Chat Completions
OpenAiClient is the primary client for streaming text completions from any
OpenAI-compatible API. It handles SSE streaming, attachments (images, PDFs, text files),
reasoning extraction, and tool calls.
Feature flag: api-clients
Setup
use aitk::prelude::*;
let mut client = OpenAiClient::new("https://api.openai.com/v1".into());
client.set_key("your-api-key").unwrap();
The URL can point to any OpenAI-compatible endpoint: OpenAI, Azure, Ollama, LM Studio, OpenRouter, and others.
Custom headers
Some services require additional headers. Use set_header for these cases:
client.set_header("x-custom-header", "value").unwrap();
Sending a message
The core interface is send(), which returns a stream of ClientResult<MessageContent> items.
Each item is a cumulative snapshot of the response built so far:
use futures::StreamExt;
let bot_id = BotId::new("gpt-4.1-nano");
let messages = vec![Message {
from: EntityId::User,
content: MessageContent {
text: "Explain ownership in Rust.".into(),
..Default::default()
},
..Default::default()
}];
let mut stream = client.send(&bot_id, &messages, &[]);
let mut last_content = MessageContent::default();
while let Some(result) = stream.next().await {
match result.into_result() {
Ok(content) => last_content = content,
Err(errors) => {
for e in errors {
eprintln!("Error: {}", e);
}
}
}
}
println!("{}", last_content.text);
Multi-turn conversations
send() accepts the full message history. Include previous user and assistant messages
to maintain context:
let messages = vec![
Message {
from: EntityId::User,
content: MessageContent {
text: "What is Rust?".into(),
..Default::default()
},
..Default::default()
},
Message {
from: EntityId::Bot(BotId::new("gpt-4.1-nano")),
content: MessageContent {
text: "Rust is a systems programming language...".into(),
..Default::default()
},
..Default::default()
},
Message {
from: EntityId::User,
content: MessageContent {
text: "How does its borrow checker work?".into(),
..Default::default()
},
..Default::default()
},
];
let mut stream = client.send(&bot_id, &messages, &[]);
Attachments
OpenAiClient automatically handles attachments included in a message. Images are sent as
image_url content parts, PDFs as file uploads, and text-based files (.md, .html, .txt,
etc.) are decoded and inlined.
let attachment = Attachment::from_bytes(
"photo.png".into(),
Some("image/png".into()),
&image_bytes,
);
let messages = vec![Message {
from: EntityId::User,
content: MessageContent {
text: "Describe this image.".into(),
attachments: vec![attachment],
..Default::default()
},
..Default::default()
}];
Tool calls
To let the model invoke tools, pass a list of Tool definitions as the third argument
to send(). When the model decides to call a tool, the streamed MessageContent will
contain tool_calls instead of (or in addition to) text.
Defining tools
use std::sync::Arc;
let tool = Tool {
name: "get_weather".into(),
description: Some("Get current weather for a location".into()),
input_schema: Arc::new(serde_json::from_str(r#"{
"type": "object",
"properties": {
"location": {
"type": "string",
"description": "City name"
}
},
"required": ["location"]
}"#).unwrap()),
};
Handling tool calls and sending results
When the model returns tool calls, you execute the tools yourself and send the results back in a follow-up message:
let mut stream = client.send(&bot_id, &messages, &[tool]);
while let Some(result) = stream.next().await {
if let Some(content) = result.into_value() {
if !content.tool_calls.is_empty() {
// The model wants to call tools. Execute them and continue.

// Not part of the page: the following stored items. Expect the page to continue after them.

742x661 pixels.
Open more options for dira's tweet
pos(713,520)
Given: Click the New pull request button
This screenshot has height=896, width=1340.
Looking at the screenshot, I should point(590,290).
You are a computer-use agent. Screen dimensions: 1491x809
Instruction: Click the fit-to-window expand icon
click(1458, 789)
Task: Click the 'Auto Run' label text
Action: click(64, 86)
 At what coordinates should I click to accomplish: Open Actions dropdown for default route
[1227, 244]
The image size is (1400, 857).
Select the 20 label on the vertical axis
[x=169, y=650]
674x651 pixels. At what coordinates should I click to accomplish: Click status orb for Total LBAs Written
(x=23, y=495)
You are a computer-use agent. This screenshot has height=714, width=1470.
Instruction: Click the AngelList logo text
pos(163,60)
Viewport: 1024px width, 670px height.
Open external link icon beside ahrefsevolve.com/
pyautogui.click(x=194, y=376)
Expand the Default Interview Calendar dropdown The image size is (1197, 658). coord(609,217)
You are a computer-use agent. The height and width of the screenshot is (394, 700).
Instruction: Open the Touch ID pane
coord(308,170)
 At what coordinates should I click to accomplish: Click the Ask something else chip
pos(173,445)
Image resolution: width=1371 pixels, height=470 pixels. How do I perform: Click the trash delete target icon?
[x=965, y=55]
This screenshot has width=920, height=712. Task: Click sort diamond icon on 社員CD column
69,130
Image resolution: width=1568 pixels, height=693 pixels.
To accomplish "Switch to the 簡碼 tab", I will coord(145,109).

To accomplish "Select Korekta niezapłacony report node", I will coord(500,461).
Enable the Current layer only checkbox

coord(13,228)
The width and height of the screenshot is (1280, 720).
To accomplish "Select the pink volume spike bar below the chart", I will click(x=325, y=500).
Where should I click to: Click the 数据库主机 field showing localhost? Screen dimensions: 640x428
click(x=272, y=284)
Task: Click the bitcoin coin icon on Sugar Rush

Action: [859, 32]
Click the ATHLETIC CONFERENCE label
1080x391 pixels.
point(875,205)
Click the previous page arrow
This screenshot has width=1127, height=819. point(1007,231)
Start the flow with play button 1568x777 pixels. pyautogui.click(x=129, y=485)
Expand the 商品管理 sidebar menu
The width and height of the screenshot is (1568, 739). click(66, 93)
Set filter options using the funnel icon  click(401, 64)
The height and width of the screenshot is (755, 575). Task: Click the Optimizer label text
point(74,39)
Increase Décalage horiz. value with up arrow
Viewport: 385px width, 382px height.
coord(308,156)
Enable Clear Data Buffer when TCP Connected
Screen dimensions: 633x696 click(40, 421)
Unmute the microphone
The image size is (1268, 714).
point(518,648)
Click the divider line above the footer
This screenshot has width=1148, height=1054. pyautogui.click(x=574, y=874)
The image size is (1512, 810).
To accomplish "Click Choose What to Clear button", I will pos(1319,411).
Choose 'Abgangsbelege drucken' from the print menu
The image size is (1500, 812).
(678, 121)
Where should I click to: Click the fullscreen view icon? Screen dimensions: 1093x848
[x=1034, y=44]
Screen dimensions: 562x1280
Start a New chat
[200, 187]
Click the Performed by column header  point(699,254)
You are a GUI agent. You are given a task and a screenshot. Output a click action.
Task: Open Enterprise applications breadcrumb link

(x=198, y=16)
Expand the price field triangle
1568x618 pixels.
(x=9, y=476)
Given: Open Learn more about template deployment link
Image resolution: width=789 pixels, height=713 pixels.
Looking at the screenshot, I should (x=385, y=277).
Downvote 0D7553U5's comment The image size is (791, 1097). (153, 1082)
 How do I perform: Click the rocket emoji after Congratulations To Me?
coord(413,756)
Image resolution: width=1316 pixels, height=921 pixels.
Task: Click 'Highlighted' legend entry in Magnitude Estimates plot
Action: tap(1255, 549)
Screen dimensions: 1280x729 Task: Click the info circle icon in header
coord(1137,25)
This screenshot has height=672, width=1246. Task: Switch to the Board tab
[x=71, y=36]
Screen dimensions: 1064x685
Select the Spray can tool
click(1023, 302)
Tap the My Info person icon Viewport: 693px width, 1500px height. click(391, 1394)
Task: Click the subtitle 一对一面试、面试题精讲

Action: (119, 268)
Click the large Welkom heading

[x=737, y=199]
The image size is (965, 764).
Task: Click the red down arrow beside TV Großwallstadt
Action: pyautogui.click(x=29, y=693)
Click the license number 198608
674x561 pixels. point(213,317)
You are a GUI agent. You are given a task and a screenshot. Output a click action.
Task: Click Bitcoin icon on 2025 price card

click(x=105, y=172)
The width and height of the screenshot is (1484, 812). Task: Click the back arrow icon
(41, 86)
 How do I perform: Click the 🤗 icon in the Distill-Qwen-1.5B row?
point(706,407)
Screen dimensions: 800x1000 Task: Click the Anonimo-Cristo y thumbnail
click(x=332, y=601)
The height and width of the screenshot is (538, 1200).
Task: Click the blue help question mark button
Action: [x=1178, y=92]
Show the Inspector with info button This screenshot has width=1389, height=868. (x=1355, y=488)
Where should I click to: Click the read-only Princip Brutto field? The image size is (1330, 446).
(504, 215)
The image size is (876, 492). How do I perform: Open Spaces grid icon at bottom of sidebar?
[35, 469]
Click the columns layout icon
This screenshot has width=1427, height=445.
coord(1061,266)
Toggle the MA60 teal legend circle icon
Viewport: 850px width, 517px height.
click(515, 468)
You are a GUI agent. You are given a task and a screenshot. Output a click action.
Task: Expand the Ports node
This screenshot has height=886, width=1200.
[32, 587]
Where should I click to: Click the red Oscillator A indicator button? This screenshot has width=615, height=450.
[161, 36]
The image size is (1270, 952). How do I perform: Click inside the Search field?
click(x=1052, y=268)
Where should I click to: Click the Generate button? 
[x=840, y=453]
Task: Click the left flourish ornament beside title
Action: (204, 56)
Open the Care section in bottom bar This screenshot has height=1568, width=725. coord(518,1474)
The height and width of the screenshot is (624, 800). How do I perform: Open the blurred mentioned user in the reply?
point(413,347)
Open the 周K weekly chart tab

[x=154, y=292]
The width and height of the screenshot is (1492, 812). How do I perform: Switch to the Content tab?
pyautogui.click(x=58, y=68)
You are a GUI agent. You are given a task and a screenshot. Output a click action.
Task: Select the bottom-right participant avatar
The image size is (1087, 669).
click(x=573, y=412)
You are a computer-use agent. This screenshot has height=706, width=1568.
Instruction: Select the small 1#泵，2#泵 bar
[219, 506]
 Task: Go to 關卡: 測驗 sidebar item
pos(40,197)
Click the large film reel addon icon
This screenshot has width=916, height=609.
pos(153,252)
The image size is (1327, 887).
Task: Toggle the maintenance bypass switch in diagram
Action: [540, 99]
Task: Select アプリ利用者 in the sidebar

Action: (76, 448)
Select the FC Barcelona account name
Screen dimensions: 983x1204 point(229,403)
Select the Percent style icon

for tc in &content.tool_calls {
println!("Tool call: {} with args {:?}", tc.name, tc.arguments);
}
// Build a message with the tool results.
let tool_result_message = Message {
from: EntityId::Tool,
content: MessageContent {
tool_results: vec![ToolResult {
tool_call_id: content.tool_calls[0].id.clone(),
content: r#"{"temp": "22C", "condition": "sunny"}"#.into(),
is_error: false,
}],
..Default::default()
},
..Default::default()
};
// Append to history and send again so the model can
// produce a final answer using the tool output.
}
}
}
Listing available models
All clients implement bots() which fetches the list of available models from the
configured endpoint:
let result = client.bots().await;
if let Some(bots) = result.value() {
for bot in bots {
println!("{}: {}", bot.id, bot.name);
}
}
Reasoning models
OpenAiClient automatically extracts reasoning/thinking content from models that support
it. The reasoning text is placed in content.reasoning and stripped from content.text.
This works with:
- Models that use
<think>/</think>tags in the response text. - Providers that return a
reasoningorreasoning_contentfield in the streaming delta.